Water use and drought

BY now, images of unusually low rivers, dry croplands, and discouraged farmers are all too familiar. Some 1,400 counties have been declared disaster areas. Comparisons are being made to the drought that led to the Dust Bowl of the 1930s.

Efforts are under way to cushion ranchers and farmers from immediate financial hardship. Such financial support is crucial. Policymakers should remember that many farmers may feel the effects of the drought on income long after it breaks, which it will. Reduced crop yields could send foreign customers to other countries for grain, corn, and soybeans they normally buy from the United States. As it was, farmers were just beginning to recover from a debt crisis.

Consistent, steady funding for climate research is also needed. Conditions that form and dissipate the drought's larger weather pattern are not well understood. The ability to understand such patterns will help this vital sector of the economy.

A more fundamental issue lies beyond immediate aid for distressed ranchers and farmers, however: human interaction with the environment.

We're not referring to the so-called greenhouse effect - when certain gases build in the atmosphere, trap heat, and lead to long-term warming of the global climate. The gases result from a number of processes; but the buildup has accelerated with the burning of fossil fuels such as coal or oil. Scientists discount this effect as a factor in the drought.

Rather, we mean the more immediate choices people make based on what they know - or take for granted - about a region's water resources and climate. These range from which crops to grow, how to grow them, or how quickly to replace leaky water mains, to leaving the tap running while doing dishes.
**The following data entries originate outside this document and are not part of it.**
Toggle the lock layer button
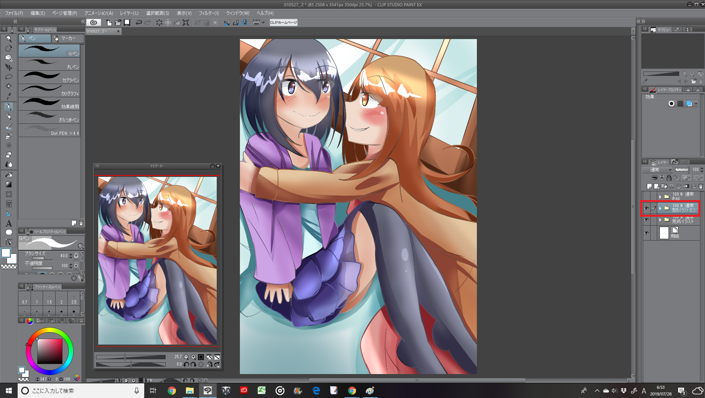Screen dimensions: 705x398 click(669, 178)
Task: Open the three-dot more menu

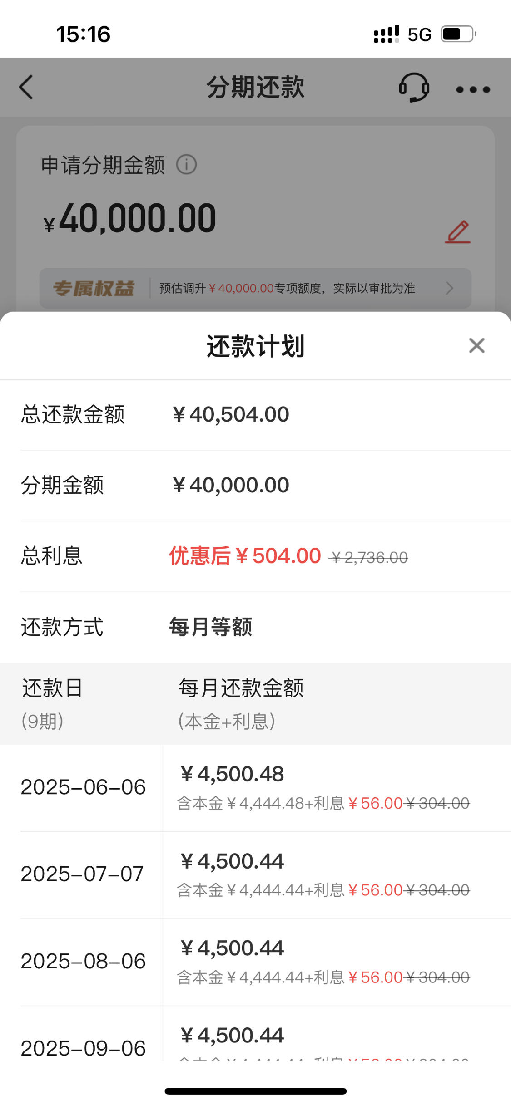Action: [x=473, y=89]
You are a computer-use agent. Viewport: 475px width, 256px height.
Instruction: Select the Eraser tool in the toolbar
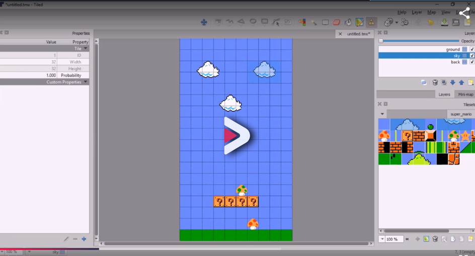[337, 22]
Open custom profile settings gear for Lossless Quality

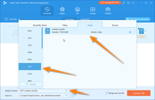coord(130,32)
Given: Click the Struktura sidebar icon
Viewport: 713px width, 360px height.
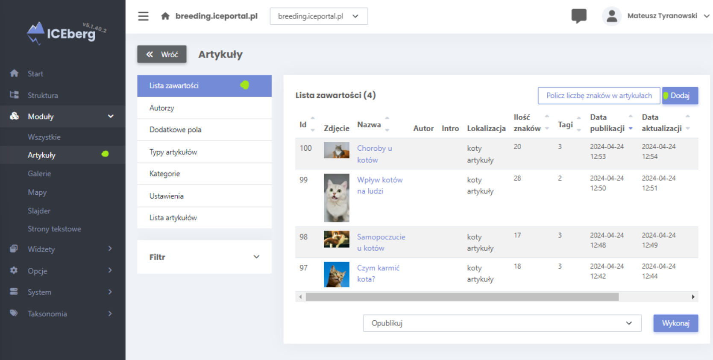Looking at the screenshot, I should tap(14, 95).
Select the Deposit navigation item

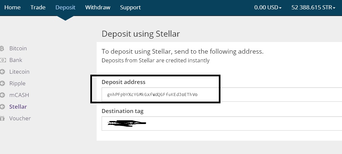click(65, 7)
Some stricken areas, notably in the Great Plains, show a consistent pattern of recurring extremely dry weather. Technology has allowed farmers to grow high-value, climate-sensitive crops in these areas. Such crops, however, often can't be consistently sustained without drawing down vital underground water supplies that cannot be quickly replenished. It may make more sense to shift to crops that may be worth less on the market, but because of their greater tolerance to drought will provide a steadier income.

Past consumption patterns seem to change little when some areas are faced with a so-called hydrological drought - where water levels in lakes, streams, and reservoirs remain below historical standards. This kind of drought, which depletes moisture deep beneath the soil, makes it more difficult to cope with shorter-term, root-level agricultural droughts when they come. Such overlapping droughts are occurring in parts of the Southeast.

Talk about an eventual greenhouse effect should not distract from the need to make more intelligent use of available climate information in planning, and to begin using water more efficiently today.